From Adi Robertson's 5-13-25 THE VERGE article entitled "AI Therapy Is a Surveillance Machine in a Police State":
Mark Zuckerberg wants you to be understood by the machine. The Meta CEO has recently been pitching a future where his AI tools give people something that “knows them well,” not just as pals, but as professional help. “For people who don’t have a person who’s a therapist,” he told Stratechery’s Ben Thompson, “I think everyone will have an AI.”
The jury is out on whether AI systems can make good therapists, but this future is already legible. A lot of people are anecdotally pouring their secrets out to chatbots, sometimes in dedicated therapy apps, but often to big general-purpose platforms like Meta AI, OpenAI’s ChatGPT, or xAI’s Grok. And unfortunately, this is starting to seem extraordinarily dangerous — for reasons that have little to do with what a chatbot is telling you, and everything to do with who else is peeking in.
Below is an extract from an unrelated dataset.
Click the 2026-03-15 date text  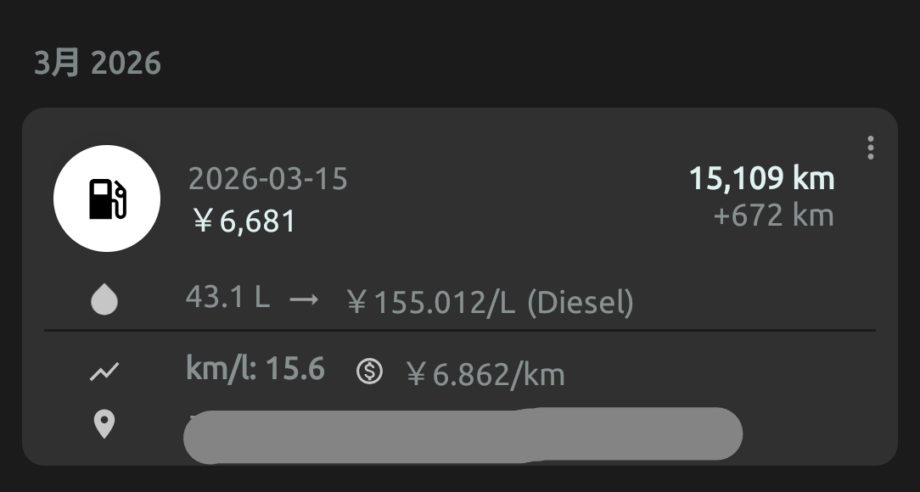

This might sound paranoid, and it’s still hypothetical. It’s a truism someone is always watching on the internet, but the worst thing that comes of it for many people is some unwanted targeted ads. Right now in the US, though, we’re watching the impending collision of two alarming trends. In one, tech executives are encouraging people to reveal ever more intimate details to AI tools, soliciting things users wouldn’t put on social media and may not even tell their closest friends. In the other, the government is obsessed with obtaining a nearly unprecedented level of surveillance and control over residents’ minds: their gender identities, their possible neurodivergence, their opinions on racism and genocide [...].
Even if you’re one of the few American citizens with truly nothing to hide in your public or private life, we’re not talking about an administration known for laser-guided accuracy here. Trump officials are notorious for governing through bizarrely blunt keyword searches that appear to confuse “transgenic” with “transgender” and assume someone named Green must do green energy. They reflexively double down on admitted mistakes. You’re one fly in a typewriter away from everybody else.
In an ideal world, companies would resist indiscriminate data-sharing because it’s bad business. But they might suspect that many people will have no idea it’s happening, will believe facile claims about fighting terrorism and protecting children, or will have so much learned helplessness around privacy that they don’t care. The companies could assume people will conclude there’s no alternative, since competitors are likely doing the same thing.